4. Wherever you are going in Cornwall you will end up somewhere
else.
5. Where there is parking it isn’t where you want to be so be
ready for a long walk to get to where you want to be.
6. There is plenty of parking in Supermarkets, but they are not where you want to be.
7. There are more supermarkets in Cornwall than anywhere else
on the planet.
8. No through roads in Cornwall never have a turning point at
the end of them.
9. There is no parking in Cornwall.
10. The pasties are delicious but they are often unavailable
because the huge family in front of you just bought the lot.

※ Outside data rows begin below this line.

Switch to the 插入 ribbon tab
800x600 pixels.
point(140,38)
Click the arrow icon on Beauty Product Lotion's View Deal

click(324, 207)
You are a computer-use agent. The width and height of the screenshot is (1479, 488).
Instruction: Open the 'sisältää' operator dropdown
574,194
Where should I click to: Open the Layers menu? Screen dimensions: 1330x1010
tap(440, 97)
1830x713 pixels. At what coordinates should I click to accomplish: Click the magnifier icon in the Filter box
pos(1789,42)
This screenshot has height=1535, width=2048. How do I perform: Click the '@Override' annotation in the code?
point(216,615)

Yes, I think it would be fair to say that those ten reasons
alone explains why the Devil seems to particularly like Cornwall. He’s up to
his Devil’s work putting swear words into my mouth and making me shake my fist
at old ladies and children. I haven’t grown horns yet but I can feel them
budding and the tail is coming along nicely.
Yes, I'm having a devil of a time.
Yes, I'm having a devil of a time.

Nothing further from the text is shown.